## TEXT EXTRACT
########

As tax season approaches, we continue to focus on addressing overpayments to make sure that employee earnings are reported as accurately as possible.

I want to remind all employees who believe they have been overpaid to contact our Call Centre. This will ensure overpayments are handled as a priority. Our goal is to clear up as many of these cases as possible before tax slips are issued. For overpayments processed after this point, amended tax slips will be issued. Employees should know that the issuance of amended tax slips is a regular occurrence that happens every year for a number of reasons. On average, PSPC issues 8,000 amended tax slips every year.

Taxes can be complicated under normal circumstances, so we’ve taken special measures to support employees this year.

By mid-February, employees will have access to detailed information online about all payments they received in 2016. This will help them verify that their taxable earnings are correctly listed on their tax slips.

In addition, employees will be able to speak with someone so they can have all their questions answered. All our Call Centre agents are being trained to help employees understand how pay stub information relates to pay and deduction amounts listed on their tax slips. Employees who have more detailed questions about their earnings will receive a prompt call back from a specialized support group within Public Services and Procurement Canada. If needed, employees will also be connected with experts at the Canada Revenue Agency for tax questions. As well, employees can access help about taxes by visiting CRA’s website or by contacting its call centre.

My colleague, Randy Hewlett, is with us again today and will speak in a few minutes to explain the different measures in place to help employees who have concerns or questions about their individual situations.


In addition to focusing on cases with tax implications, we continue to reduce our backlog. There are now 7,000 employees with cases remaining in the backlog. All but 2,000 of these employees had at least one of their pay transactions completed. Most of the remaining cases involve acting pay, and we expect to close them over the next several pay periods.

I want to make one point very clear. Eliminating the backlog will be very important, but we now need to shift our focus toward improving service standards. Too many employees are waiting too long for pay.

Allow me to explain.

Pay Centre processing

Regular employee pay is issued on a bi-weekly schedule to close to 300,000 employees without any intervention from the Pay Centre.

However, every day, the Pay Centre receives requests for changes to someone’s regular pay, such as a stop (in the case of leave or termination), a restart (in the case of a return from leave) or an increase (in the case of allowances, promotions or actings).

As many of you know, since Phoenix was introduced, we have not been able to process these requests in a timely manner, and this is unacceptable.

As a result, we are only meeting our service standard 20 to 30% of the time. These delays are a result of an insufficient amount of compensation advisors to properly transition to the new system, the learning curve associated with the new system, as well as addressing the backlogged cases, which predate Phoenix. This is why we have fallen behind in treating new pay transactions. These time-consuming manual calculations diverted resources.

Our plan

Public servants deserve much better and that's why we are making prompt processing the key priority moving forward. Our objective is to have requests processed within established service standards, which for most transactions is 20 days from the time they enter the pay centre.

Here is what we are doing:

  1. As we approach the completion of the backlog, we will soon begin reassigning compensation advisors to deal with incoming requests. Focusing our resources will enable us to process more requests so we can start bringing down wait times and clearing out late payments. In particular, we are focusing on parental and disability leave requests, which unions have asked us to prioritize.

########

## SOURCE EXCERPT
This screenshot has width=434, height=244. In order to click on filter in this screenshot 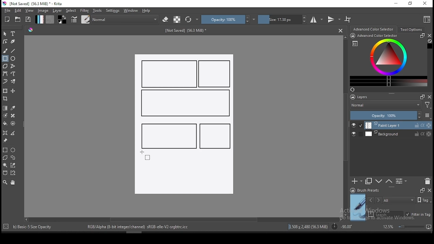, I will do `click(84, 11)`.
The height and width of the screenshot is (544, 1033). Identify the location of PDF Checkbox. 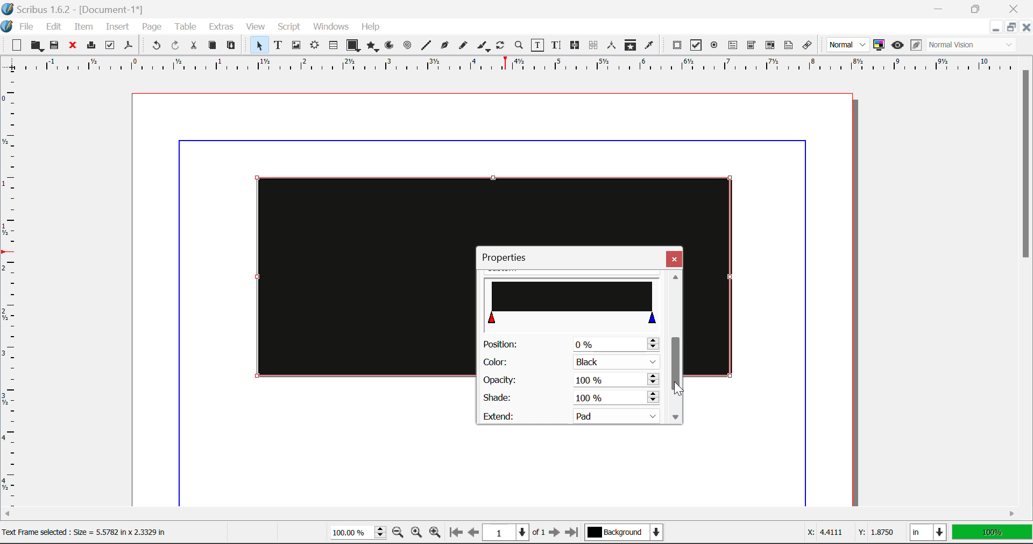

########

Carry on the text about public service pay and tax slips, starting after its final sentence. The lines have no connection to the text about public service pay.

## RESULT
  2. We are in the process of implementing technical enhancements so we can process pay transactions more quickly. We are also working with departments to identify opportunities allowing them to enter data into Phoenix that will further reduce processing times at the Pay Centre.
  3. With more resources and more efficient processing at the Pay Centre, employees throughout Government will notice an improvement in the speed with which they are paid.
  4. Finally, we are introducing new transparency measures to keep employees informed about the progress we are making. Starting the second week of February, we will post monthly information about pay performance online. Employees will be able to see how well the Pay Centre is progressing and meeting service standards.

Support for employees

I’d like to remind anyone experiencing financial hardship due to delayed payments that they can request salary support from their department. Our colleagues at the Treasury Board of Canada Secretariat recently contacted all deputy ministers to ensure that emergency salary advances and priority payments are being made available as broadly as possible.


It is hard to find positives associated with Phoenix, especially when employees continue to face pay issues. While the pace has been slow, we have seen some improvement. For example, today, 35,000 CRA employees received their second retroactive payment. This demonstrates that enhancements to allow Phoenix to handle collective agreement changes are working. In addition, we are seeing the benefits of system automation for certain kinds of transactions. Before Phoenix, wait times for overtime pay varied widely and employees could wait months before being paid. Now, as soon as most overtime transactions are entered by employees and approved, they appear on an employee’s next pay. They no longer come to the Pay Centre for processing.

Since July, over 120,000 employees have received upwards of half a billion dollars in overtime this way.

Let me conclude by sincerely thanking all employees for their patience. I wish there were a simpler, quicker way to fix all pay issues. We still have much to do, but as we shift our efforts toward wait times, progress will become increasingly evident.

I would like to recognize the important partnership we have developed with unions. We continue to benefit from their valued advice on how we can best support employees.

Finally, thank you to all of our dedicated compensation advisors across the country and our systems teams who are working hard and who continue to push through this difficult situation.

Marie Lemay, P.Eng., ing.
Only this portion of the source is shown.